The importance of custodianship
What has further escalated this problem is a change in asset stewardship – individuals responsible for overseeing specific assets. In the realm of infrastructure, there used to be a strong sense of custodianship as asset managers dedicated their careers to managing a small number of assets, allowing them to deeply understand the history of those structures. Consequently, the limitations of subjectivity were less prominent, and the changes within a structure were more apparent since the same person managed the same asset year after year. However, with many of these asset managers retiring, owners now rely far heavier on consultants to perform their duties, resulting in a loss of this long-term perspective. This leads to data in current asset management systems that is unsuitable for making the necessary trade-offs in decisions for maintaining large infrastructure estates, and as time has passed, this issue has worsened.
The implementation of ‘Digital Custodianship’ could help solve this problem by combining structured data, AI, and human expertise to restore the insight and foresight that once defined great asset stewardship. The technology would examine historic records and, with the assistance of machine learning (ML) and AI, use that information to predict how the condition of an asset is likely to evolve. This would help asset managers effectively prioritise maintenance interventions.
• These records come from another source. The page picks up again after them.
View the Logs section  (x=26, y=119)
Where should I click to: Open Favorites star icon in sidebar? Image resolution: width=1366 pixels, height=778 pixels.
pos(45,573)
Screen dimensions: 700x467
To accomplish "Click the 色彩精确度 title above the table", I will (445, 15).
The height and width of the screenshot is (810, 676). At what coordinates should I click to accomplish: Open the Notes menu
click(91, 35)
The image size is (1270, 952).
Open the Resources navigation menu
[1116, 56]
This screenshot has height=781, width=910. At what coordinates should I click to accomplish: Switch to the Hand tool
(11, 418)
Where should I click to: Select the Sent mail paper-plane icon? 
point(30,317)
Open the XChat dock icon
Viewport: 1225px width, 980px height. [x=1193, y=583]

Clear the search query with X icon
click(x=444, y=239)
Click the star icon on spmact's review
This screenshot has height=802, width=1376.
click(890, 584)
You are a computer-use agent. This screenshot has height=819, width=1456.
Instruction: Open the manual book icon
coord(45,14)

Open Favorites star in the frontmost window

Not only could this help predict impending asset defects, but it could also help create better representations and understanding of how those defects change over time. Computer vision can quantify measurements of how long a crack/defect is, and then the tech could overlay historic photos to see how the defect has evolved, giving engineers a real sense of what is happening with the asset and at what speed it is deteriorating. This method combines the expertise and contextual understanding that asset managers bring with AI-enabled data processing to bring back the continuity of knowledge we are losing as traditional asset custodianship diminishes.
But it all starts with better data…
The future of asset management
As well as helping develop Digital Custodianship, AI could be used in the inspection and examination processes which are currently extremely physical and time-consuming tasks. This would make infrastructure monitoring faster, cheaper, and more straightforward, increasing efficiency and reducing the risks associated with infrastructure deterioration, such as collapsing bridges.
Conventionally, inspectors take photographs of the assets they are surveilling, and using those photographs, assign the structure a condition score using a simple 1 to 5 scale. This method has its shortcomings. Using only a condition score makes it impossible for any nuances or context to be captured, and what one inspector may consider a level 3 defect may not be considered so by another. On top of this, the process is extremely time-consuming and is limited by access constraints meaning inspections require road closures. Defects may also be hidden out of sight. This restrictive and subjective method means structural issues are not properly recognised and are often left unaddressed.
Imagine if, with just a phone in hand, engineers could capture high-quality images, tag defects, locate issues, and log condition notes – all structured, synced, and ready for action. After the inspection, every image, note, and tagged defect would then build a long-term view of change. Whether it’s a new asset or one that’s been in service for decades, you’re not just recording what it looks like today – you’re building a digital memory that tracks its condition from day one. That means fewer surprises, better prioritisation, and decisions backed by evidence, not just instinct.
Another method of automated condition monitoring currently being explored is the collection of data using sensors placed on structures. These sensors can be placed on a healthy structure to monitor for future changes, or alternatively, if defects are already identified, sensors such as tell tale crack monitors can be placed on the defect to give asset managers timely information on how that specific defect develops. This sensor data can then be used to train AI models that forecast how a defect will progress and at what point it requires intervention, allowing for effective management and creating a more complete Digital Custodian.
What’s next?
All of this is not to say that AI and technology should replace human decision makers; that is far from the right idea. These individuals have invaluable expertise and contextual understanding that should be combined with AI-enabled data processing, not replaced by it. Currently, too much time and money is being wasted on inspections that do not progress our understanding and miss real defects to the point where they require expensive, disruptive, and time-consuming intervention and repairs. AI has given us a unique opportunity to change this and revolutionise how we manage infrastructure.